Yes, our strongman at the Department of Defense is a stand-up bard.

Because Seely uses the adjective "existential" in his title, I looked up the term to affirm my understanding its meaning. Here is Webster's definition of existential in the category of logic: "implicitly or explicitly asserting actuality as opposed to conceptual possibility."

Stay with me. Here is part of Seely's assessment of Rummy's ruminations: "Rumsfeld surrenders to his poetic muse when confronting the boom microphones and iron-willed interrogators of the Washington press corps.

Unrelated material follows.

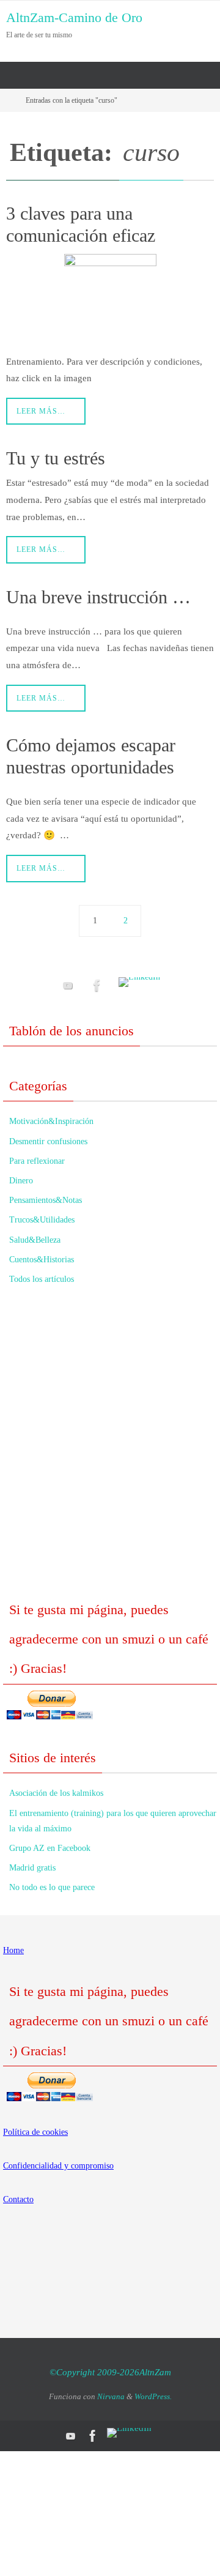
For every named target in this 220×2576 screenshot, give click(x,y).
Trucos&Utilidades (42, 1219)
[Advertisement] (110, 1450)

During news briefings and media interviews, Rumsfeld quietly inserts haiku, sonnets, free verse, and flights of lyrical fancy into his responses, embedding the verses within the full transcripts of his sessions, which are published on the U.S. Defense Department's website."

Selected verse (Seely's titles) of D.H. Rumsfeld:

The Unknown: As we know,/There are known knowns./There are things we know we know./We also know/There are known unknowns/That is to say/We know there are some things/We do not know./But there are also unknown unknowns,/The ones we don't know we don't know. - Feb. 12, 2002, Defense Department briefing

Needless to Say: Needless to say/The president is correct./Whatever it was he said. - Feb. 28, 2003, Defense Department briefing

Polls: Opinion polls go up and down,/They spin like weather vanes./They're interesting, I suppose./I don't happen to look. - Sept. 8, 2002, CBS's Face the Nation

Chasing the Chicken: If you're chasing the chicken/Around the chicken yard/And you don't have him yet,/And the question is, how close are you?/The answer is, it's tough to characterize/Because there's lots of zigs and zags. - Nov. 14, 2001, New York Times editorial board

Unanimity: Now,/Is there unanimity?/No./Did anyone ever expect unanimity?/No./Life isn't like that. - March 6, 2003, CNBC interview

On Walking Towards a Wall: If you're walking towards a wall/And you decide you want to go to the opposite wall,/The sooner you make the correction,/The easier it is./If you wait until you're right face up against the wall,/Then you've got to make a sharp turn. - June 24, 2002, Bloomberg News interview

Doing the Doable: What we are doing/Is that which is doable/In the way we're currently doing it. - Oct. 8, 2001, Defense Department briefing

In Command: A government is/Governing or it's not. And/If not, someone else is. - March 23, 2003, NBC's Meet the Press

Evasion Haiku: I'm working my way/Over to figuring out/How I won't answer. - Dec. 3, 2002, Defense Department briefing

They Know Nothing: Anyone who knows anything isn't talking/And anyone with any sense isn't talking./Therefore:/The people that are talking to the media,/By definition, people who don't know anything,/And people who don't have a hell of a lot of sense. - Sept. 22, 2002, with media en route to Poland

Rules: Anything that I say/That I shouldn't have/Is off the record/I want you to/understand that/Right now, up front. - Jan. 12, 2002, Washington Post interview

Not Well: We're not doing that well,/And of course, the reason is/It's not an even playing field./We're a democracy/And they're a dictatorship./So they control their ground,/And they manage the press,/And they lie repeatedly./And we don't manage the press,/We don't lie - /No, we don't at all. - March 6, 2003, CNBC interview

Some last thoughts from Seely: "The poetry of D.H. Rumsfeld demands to be read aloud. Like the epics of Homer, or modern African-American street poetry, Rumsfeld's oeuvre originated as oral improvisation....Sometimes comic, sometimes dark, D.H. Rumsfeld's poetry is irreverent but always relevant, occasionally structurally challenged and always structurally challenging."

The wonderful thing for people like me - aficionados of Rumsfeldian versification - is that George W. Bush, himself a linguistically lite wordsmith, probably will keep Rumsfeld on as defense secretary.